Stored records
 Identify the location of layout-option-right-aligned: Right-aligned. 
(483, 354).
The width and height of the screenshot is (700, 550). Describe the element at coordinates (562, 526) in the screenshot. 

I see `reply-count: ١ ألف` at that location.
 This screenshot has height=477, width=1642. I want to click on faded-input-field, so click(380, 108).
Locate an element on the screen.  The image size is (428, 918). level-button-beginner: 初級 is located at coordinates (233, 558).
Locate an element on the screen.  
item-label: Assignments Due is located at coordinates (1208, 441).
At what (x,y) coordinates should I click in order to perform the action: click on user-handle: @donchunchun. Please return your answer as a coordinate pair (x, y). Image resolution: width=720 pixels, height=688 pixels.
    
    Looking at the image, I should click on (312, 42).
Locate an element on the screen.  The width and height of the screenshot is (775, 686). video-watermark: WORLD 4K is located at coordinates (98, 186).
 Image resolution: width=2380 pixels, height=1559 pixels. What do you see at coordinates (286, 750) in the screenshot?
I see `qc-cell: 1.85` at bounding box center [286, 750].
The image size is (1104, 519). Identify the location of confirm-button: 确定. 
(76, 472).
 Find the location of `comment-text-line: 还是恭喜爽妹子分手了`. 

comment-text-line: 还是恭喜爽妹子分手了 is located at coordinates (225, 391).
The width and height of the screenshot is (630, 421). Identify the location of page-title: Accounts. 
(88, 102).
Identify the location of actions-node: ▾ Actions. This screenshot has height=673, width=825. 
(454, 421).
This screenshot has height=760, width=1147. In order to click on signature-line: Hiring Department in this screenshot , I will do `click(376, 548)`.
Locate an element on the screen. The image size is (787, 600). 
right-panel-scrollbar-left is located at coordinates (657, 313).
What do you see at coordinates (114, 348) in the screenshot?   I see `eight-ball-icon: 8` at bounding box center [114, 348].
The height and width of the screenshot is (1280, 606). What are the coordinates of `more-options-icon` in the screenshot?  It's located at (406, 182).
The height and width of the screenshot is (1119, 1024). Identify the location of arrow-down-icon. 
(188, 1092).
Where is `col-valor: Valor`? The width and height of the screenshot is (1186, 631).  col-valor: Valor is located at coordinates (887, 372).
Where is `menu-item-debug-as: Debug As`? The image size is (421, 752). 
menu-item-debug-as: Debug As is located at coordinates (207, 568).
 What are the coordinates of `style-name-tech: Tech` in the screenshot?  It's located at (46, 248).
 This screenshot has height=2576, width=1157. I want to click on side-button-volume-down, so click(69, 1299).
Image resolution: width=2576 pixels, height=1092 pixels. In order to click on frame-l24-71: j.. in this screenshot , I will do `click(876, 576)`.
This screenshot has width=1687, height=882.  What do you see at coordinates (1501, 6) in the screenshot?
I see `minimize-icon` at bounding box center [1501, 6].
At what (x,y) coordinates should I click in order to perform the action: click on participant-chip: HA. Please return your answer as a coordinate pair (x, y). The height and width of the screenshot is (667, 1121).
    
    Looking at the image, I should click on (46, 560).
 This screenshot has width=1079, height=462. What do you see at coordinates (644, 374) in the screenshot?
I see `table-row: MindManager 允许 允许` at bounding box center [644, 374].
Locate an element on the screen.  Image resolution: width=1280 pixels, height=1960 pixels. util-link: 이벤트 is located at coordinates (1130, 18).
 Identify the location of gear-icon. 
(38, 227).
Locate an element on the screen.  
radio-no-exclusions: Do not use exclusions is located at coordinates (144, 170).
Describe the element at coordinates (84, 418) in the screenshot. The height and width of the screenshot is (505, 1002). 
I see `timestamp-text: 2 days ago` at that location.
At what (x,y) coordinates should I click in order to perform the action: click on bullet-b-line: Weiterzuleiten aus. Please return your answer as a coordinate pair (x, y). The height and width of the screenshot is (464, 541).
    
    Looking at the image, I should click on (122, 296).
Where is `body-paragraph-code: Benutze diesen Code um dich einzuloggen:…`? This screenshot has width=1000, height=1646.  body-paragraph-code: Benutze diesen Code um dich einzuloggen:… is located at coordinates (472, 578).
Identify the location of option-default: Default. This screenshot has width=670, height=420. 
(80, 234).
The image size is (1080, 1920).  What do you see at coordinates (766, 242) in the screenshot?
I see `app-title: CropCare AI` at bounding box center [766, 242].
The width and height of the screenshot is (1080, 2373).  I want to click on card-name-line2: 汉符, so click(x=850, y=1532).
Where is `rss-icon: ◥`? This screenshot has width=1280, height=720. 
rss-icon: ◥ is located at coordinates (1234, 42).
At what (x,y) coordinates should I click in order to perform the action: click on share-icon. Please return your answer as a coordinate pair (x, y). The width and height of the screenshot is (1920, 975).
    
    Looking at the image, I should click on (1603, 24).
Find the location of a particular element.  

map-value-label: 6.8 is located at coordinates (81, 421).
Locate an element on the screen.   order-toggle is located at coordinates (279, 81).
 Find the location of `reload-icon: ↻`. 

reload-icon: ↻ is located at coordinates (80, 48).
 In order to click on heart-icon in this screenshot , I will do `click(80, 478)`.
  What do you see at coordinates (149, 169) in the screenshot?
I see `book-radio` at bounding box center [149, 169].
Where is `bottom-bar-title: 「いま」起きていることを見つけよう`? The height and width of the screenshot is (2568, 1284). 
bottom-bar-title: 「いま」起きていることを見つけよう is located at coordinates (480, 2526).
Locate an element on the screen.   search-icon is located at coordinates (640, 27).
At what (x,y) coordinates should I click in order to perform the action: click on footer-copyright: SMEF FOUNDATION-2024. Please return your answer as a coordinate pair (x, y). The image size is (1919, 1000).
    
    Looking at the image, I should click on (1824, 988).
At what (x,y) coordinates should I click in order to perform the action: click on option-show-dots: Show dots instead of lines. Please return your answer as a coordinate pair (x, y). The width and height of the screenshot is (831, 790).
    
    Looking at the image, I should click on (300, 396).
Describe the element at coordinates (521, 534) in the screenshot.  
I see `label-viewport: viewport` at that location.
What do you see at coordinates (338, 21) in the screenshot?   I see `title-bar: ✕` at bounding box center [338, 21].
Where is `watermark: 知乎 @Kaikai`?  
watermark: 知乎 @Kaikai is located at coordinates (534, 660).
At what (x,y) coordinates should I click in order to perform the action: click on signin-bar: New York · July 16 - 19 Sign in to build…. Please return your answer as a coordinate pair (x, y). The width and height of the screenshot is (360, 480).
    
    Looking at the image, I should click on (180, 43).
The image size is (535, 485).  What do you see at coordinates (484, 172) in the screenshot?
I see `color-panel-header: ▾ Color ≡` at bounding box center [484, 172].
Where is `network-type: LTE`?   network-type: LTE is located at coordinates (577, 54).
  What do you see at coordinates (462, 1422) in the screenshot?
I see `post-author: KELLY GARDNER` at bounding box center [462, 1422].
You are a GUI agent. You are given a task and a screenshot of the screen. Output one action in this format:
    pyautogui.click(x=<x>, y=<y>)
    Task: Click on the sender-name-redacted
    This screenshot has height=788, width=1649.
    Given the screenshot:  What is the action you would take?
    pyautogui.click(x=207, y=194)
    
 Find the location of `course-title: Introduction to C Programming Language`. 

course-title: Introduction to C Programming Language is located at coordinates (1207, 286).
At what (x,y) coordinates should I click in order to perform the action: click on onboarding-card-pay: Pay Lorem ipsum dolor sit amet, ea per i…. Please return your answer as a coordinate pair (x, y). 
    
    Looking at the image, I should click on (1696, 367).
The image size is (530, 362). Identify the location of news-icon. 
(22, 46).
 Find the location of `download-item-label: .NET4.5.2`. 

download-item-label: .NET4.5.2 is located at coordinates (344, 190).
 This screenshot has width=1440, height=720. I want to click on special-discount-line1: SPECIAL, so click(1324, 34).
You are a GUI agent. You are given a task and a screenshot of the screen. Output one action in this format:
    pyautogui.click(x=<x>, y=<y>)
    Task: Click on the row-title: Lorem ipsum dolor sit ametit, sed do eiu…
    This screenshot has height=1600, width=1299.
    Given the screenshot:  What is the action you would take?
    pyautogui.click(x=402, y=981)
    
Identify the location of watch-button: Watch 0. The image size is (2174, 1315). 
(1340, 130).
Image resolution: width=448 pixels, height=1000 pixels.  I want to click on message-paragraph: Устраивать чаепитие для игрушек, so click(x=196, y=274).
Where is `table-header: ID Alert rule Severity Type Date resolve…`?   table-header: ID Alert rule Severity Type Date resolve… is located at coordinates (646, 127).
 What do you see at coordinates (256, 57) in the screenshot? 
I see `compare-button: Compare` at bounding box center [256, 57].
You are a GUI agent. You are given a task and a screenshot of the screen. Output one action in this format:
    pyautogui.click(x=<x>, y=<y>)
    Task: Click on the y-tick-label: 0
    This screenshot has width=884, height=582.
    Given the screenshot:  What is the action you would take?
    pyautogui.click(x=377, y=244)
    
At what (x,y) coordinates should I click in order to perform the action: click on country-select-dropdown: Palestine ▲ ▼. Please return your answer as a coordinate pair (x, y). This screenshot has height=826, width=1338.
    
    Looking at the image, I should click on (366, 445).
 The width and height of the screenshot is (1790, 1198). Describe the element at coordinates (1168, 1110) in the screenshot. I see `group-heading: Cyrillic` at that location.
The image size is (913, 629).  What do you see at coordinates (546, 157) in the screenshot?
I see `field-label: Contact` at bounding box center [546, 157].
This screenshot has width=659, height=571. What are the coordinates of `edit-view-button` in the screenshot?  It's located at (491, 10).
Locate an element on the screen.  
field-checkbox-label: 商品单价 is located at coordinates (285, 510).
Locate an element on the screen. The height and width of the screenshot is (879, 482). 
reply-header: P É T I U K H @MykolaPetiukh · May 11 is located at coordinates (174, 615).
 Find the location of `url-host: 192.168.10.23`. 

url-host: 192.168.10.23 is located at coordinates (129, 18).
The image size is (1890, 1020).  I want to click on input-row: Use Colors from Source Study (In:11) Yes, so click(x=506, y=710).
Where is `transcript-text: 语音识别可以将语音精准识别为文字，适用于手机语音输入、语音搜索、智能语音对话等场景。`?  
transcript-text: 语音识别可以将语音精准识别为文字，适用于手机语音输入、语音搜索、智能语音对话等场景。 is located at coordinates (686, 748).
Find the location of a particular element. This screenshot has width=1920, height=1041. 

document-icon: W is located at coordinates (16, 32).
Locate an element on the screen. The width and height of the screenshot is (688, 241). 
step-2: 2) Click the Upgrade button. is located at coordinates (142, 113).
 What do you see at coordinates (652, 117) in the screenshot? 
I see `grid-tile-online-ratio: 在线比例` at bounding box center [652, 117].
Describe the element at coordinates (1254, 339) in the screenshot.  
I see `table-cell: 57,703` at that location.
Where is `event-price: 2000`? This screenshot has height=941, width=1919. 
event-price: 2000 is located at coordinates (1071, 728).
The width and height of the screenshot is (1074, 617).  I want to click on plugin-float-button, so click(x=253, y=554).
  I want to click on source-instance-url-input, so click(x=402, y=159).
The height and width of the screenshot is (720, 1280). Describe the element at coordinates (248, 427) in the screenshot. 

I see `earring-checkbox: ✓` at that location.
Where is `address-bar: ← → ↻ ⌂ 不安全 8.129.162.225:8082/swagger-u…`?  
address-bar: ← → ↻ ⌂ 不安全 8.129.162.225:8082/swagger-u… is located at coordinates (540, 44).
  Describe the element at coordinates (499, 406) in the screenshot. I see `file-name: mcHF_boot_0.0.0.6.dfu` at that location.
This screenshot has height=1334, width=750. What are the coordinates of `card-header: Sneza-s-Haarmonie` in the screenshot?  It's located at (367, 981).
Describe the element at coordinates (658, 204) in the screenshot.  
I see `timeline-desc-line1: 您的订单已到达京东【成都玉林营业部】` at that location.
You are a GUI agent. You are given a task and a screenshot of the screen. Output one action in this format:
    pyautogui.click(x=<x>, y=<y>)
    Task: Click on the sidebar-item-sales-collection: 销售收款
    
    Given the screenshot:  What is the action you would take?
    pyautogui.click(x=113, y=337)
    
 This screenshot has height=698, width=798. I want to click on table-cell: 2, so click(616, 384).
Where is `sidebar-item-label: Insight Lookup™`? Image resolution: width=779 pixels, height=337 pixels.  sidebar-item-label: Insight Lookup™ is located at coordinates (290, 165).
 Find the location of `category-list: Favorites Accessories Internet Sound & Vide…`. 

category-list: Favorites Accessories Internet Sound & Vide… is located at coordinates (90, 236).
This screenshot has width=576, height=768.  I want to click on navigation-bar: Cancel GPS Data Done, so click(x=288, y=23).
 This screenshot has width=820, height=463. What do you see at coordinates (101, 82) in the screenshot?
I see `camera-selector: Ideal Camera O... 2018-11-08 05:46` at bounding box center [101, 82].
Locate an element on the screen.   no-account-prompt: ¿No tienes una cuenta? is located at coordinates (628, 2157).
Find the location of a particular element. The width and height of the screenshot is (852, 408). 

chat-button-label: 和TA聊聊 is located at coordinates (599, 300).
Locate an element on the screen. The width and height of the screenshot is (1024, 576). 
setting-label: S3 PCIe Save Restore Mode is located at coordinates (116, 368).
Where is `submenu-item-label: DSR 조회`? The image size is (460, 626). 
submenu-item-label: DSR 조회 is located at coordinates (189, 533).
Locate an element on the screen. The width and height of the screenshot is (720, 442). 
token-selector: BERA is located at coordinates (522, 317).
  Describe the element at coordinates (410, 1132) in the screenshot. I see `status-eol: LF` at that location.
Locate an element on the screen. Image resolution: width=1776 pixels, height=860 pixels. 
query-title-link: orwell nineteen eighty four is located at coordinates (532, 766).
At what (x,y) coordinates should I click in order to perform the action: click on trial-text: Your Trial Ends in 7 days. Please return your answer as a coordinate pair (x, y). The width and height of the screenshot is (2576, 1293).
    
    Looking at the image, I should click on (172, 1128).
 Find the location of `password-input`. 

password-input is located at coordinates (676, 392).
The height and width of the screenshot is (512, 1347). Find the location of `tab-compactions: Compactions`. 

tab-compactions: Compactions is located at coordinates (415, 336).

## Job item
Copy out the listing above, starting at its first line and ending with the line that contains "The height and width of the screenshot is (1280, 606).", both included, with every line unchanged.

## Response area
 Identify the location of layout-option-right-aligned: Right-aligned. 
(483, 354).
The width and height of the screenshot is (700, 550). Describe the element at coordinates (562, 526) in the screenshot. 

I see `reply-count: ١ ألف` at that location.
 This screenshot has height=477, width=1642. I want to click on faded-input-field, so click(380, 108).
Locate an element on the screen.  The image size is (428, 918). level-button-beginner: 初級 is located at coordinates (233, 558).
Locate an element on the screen.  
item-label: Assignments Due is located at coordinates (1208, 441).
At what (x,y) coordinates should I click in order to perform the action: click on user-handle: @donchunchun. Please return your answer as a coordinate pair (x, y). Image resolution: width=720 pixels, height=688 pixels.
    
    Looking at the image, I should click on (312, 42).
Locate an element on the screen.  The width and height of the screenshot is (775, 686). video-watermark: WORLD 4K is located at coordinates (98, 186).
 Image resolution: width=2380 pixels, height=1559 pixels. What do you see at coordinates (286, 750) in the screenshot?
I see `qc-cell: 1.85` at bounding box center [286, 750].
The image size is (1104, 519). Identify the location of confirm-button: 确定. 
(76, 472).
 Find the location of `comment-text-line: 还是恭喜爽妹子分手了`. 

comment-text-line: 还是恭喜爽妹子分手了 is located at coordinates (225, 391).
The width and height of the screenshot is (630, 421). Identify the location of page-title: Accounts. 
(88, 102).
Identify the location of actions-node: ▾ Actions. This screenshot has height=673, width=825. 
(454, 421).
This screenshot has height=760, width=1147. In order to click on signature-line: Hiring Department in this screenshot , I will do `click(376, 548)`.
Locate an element on the screen. The image size is (787, 600). 
right-panel-scrollbar-left is located at coordinates (657, 313).
What do you see at coordinates (114, 348) in the screenshot?   I see `eight-ball-icon: 8` at bounding box center [114, 348].
The height and width of the screenshot is (1280, 606). What are the coordinates of `more-options-icon` in the screenshot?  It's located at (406, 182).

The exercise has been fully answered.